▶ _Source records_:
══════════

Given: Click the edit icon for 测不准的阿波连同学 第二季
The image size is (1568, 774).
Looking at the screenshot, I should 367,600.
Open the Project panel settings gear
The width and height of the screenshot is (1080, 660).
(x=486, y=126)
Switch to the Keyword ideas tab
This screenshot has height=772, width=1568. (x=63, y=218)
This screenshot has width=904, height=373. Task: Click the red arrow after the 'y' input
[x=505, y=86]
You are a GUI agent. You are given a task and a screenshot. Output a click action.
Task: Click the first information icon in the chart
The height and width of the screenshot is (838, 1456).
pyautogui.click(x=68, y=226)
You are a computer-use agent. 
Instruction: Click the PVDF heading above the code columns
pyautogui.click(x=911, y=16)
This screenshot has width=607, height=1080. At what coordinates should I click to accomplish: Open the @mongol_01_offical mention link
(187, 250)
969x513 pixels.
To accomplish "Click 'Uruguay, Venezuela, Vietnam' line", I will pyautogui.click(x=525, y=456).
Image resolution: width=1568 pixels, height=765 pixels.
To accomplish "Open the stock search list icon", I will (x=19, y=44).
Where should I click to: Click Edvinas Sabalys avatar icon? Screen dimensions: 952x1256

══════════

▶ _WHAT TO PRODUCE_:
Convert every line of the data above into a numbered list with one item per line, and omit any blank lines.

▶ _COMPLETE RESPONSE_:
1. Given: Click the edit icon for 测不准的阿波连同学 第二季
2. The image size is (1568, 774).
3. Looking at the screenshot, I should 367,600.
4. Open the Project panel settings gear
5. The width and height of the screenshot is (1080, 660).
6. (x=486, y=126)
7. Switch to the Keyword ideas tab
8. This screenshot has height=772, width=1568. (x=63, y=218)
9. This screenshot has width=904, height=373. Task: Click the red arrow after the 'y' input
10. [x=505, y=86]
11. You are a GUI agent. You are given a task and a screenshot. Output a click action.
12. Task: Click the first information icon in the chart
13. The height and width of the screenshot is (838, 1456).
14. pyautogui.click(x=68, y=226)
15. You are a computer-use agent. 
16. Instruction: Click the PVDF heading above the code columns
17. pyautogui.click(x=911, y=16)
18. This screenshot has width=607, height=1080. At what coordinates should I click to accomplish: Open the @mongol_01_offical mention link
19. (187, 250)
20. 969x513 pixels.
21. To accomplish "Click 'Uruguay, Venezuela, Vietnam' line", I will pyautogui.click(x=525, y=456).
22. Image resolution: width=1568 pixels, height=765 pixels.
23. To accomplish "Open the stock search list icon", I will (x=19, y=44).
24. Where should I click to: Click Edvinas Sabalys avatar icon? Screen dimensions: 952x1256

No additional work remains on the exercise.